Consider an area and an \(x y\) coordinate system in the plane of the area as shown in Fig. 1.

The integral \[\bbox [5px,border:1px #f2f2f2;background-color:#f2f2f2]{I_{x y}=\displaystyle \int_{A} x y\, d A}\] is called the product of inertia of the area with respect to the \(x y\) coordinate system. Integrals of this form often appear in the analysis of problems in dynamics and strength of materials and it will be necessary to evaluate such terms.

For some simple figures it will be possible to compute the product of inertia directly by integration. For more complex figures, the figure may be broken down into simpler elements for which the products of inertia are known or may be easily determined, and the total product of inertia will then be the sum of the products of inertia of the parts. For this purpose it will be desirable to have a parallel-axis theorem for the transfer of the product of inertia from one coordinate system to another.

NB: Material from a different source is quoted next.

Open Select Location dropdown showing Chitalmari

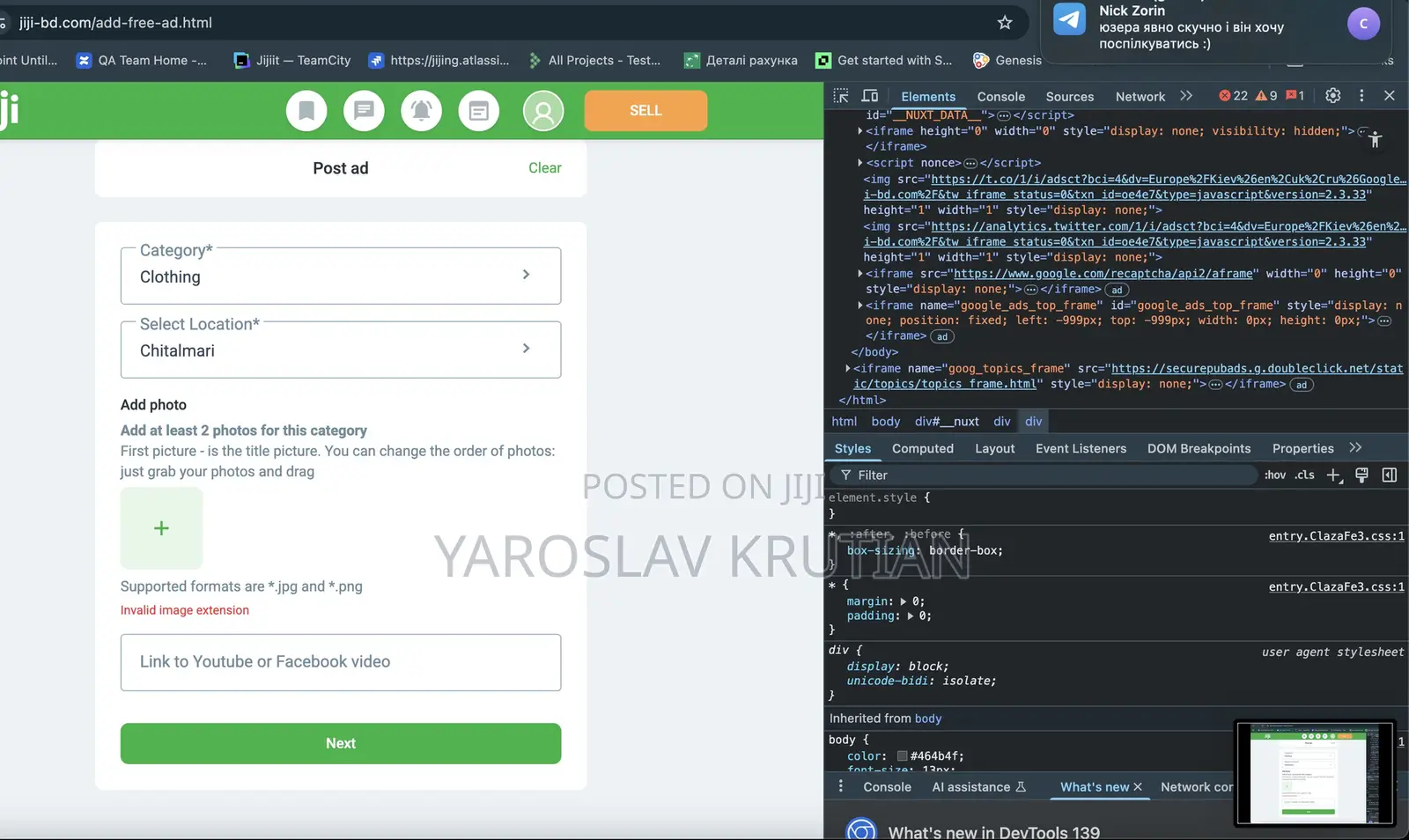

Suppose that the products of inertia \(I_{x_{c} y_{c}}\) of an area are known for rectangular axes located at the centroid of the area, as shown in Fig. 2. To find the product of inertia \(I_{x y}\) about any other parallel coordinate system, we have: \[ \begin{aligned} I_{x y} & =\int_{A}\left(x_{c}+x^{\prime}\right)\left(y_{c}+y^{\prime}\right)\,dA \\ & =\int_{A} x_{c} y_{c} d A+\int_{A} x^{\prime} y_{c} d A+\int_{A} y^{\prime} x_{c} d A+\int_{A} x^{\prime} y^{\prime} d A \end{aligned} \] The first term becomes \(x_{c} y_{c} A\), the second and third terms drop out, since the \(x^{\prime} y^{\prime}\) axes pass through the centroid of the area, and the last term is \(I_{x_{c} y_{c}}\), so that: \[ \bbox [5px,border:1px #f2f2f2;background-color:#f2f2f2]{I_{x y}=I_{x_{c} y_{c}}+x_{c} y_{c} A} \] If axes are to be transferred from one non-centroidal axis to a parallel non-centroidal axis, it should be noted that it will first be necessary to determine the product of inertia about a centroidal system as an intermediate step. The above expression for the transfer to parallel axes applies only when the \(x^{\prime} y^{\prime}\) axes are at the centroid of the area.

Since the terms \(x\) and \(y\) appearing in the expression for the product of inertia may be either positive or negative, the product of inertia itself may be either positive or negative. That portion of the area which lies in the first quadrant will give a positive product of inertia, that portion which lies in the second quadrant will give a negative product of inertia, etc. The sign of the total product of inertia can usually be checked by inspection, since it will depend upon the relative portions of the area which lie in the various quadrants. If either the \(x\) or the \(y\) axis is an axis of symmetry for the figure, then \(I_{x y}=0\), since there will be a negative \(x y\, d A\) term to cancel each positive \(x y\, d A\) term. This fact can often be used, in combination with the parallel-axis theorem, to find the product of inertia without integration.

Example. Find the product of inertia of the area of a right triangle with respect to centroidal axes parallel to the base and altitude.

Solution. This problem may be solved most directly by first finding the product of inertia with respect to the \(x y\) system shown in Fig. 3 by integration, and then by using the transfer theorem to find the centroidal product of inertia. \[ \begin{aligned} I_{x y}&=\int_{0}^{h} \left(\int_{0}^{\frac{b}{h}y} x y\, d x\right) d y \\ & =\left.\int_{0}^{h} y\left(\frac{x^{2}}{2}\right)\right|_{0} ^{\frac{b}{h} y} d y=\int_0^h \frac{y}{2} \left(\frac{by}{h}\right)^2dy\\ &=\frac{b^{2}}{2 h^{2}} \int_{0}^{h} y^{3} d y=\left.\frac{b^{2}}{2 h^{2}} \frac{y^{4}}{4}\right|_{0} ^{h} \\ & =\frac{1}{8} b^{2} h^{2} \end{aligned} \] From the transfer theorem, we have: \[ \begin{aligned} I_{x_c y_c} & =I_{x y}-\left(x_{c}\right)\left(y_{c}\right) A\\ &=\frac{1}{8} b^{2} h^{2}-\left(\frac{2}{3} h\right)\left(\frac{1}{3} b\right)\left(\frac{1}{2} b h\right) \\ & =\frac{1}{8} b^{2} h^{2}-\frac{1}{9} b^{2} h^{2}\\ &=\frac{1}{72} b^{2} h^{2} \end{aligned} \] Note that the problem statement does not lead to a unique answer, since the sign of \(I_{x_c y_c}\) depends upon the orientation (Fig 4).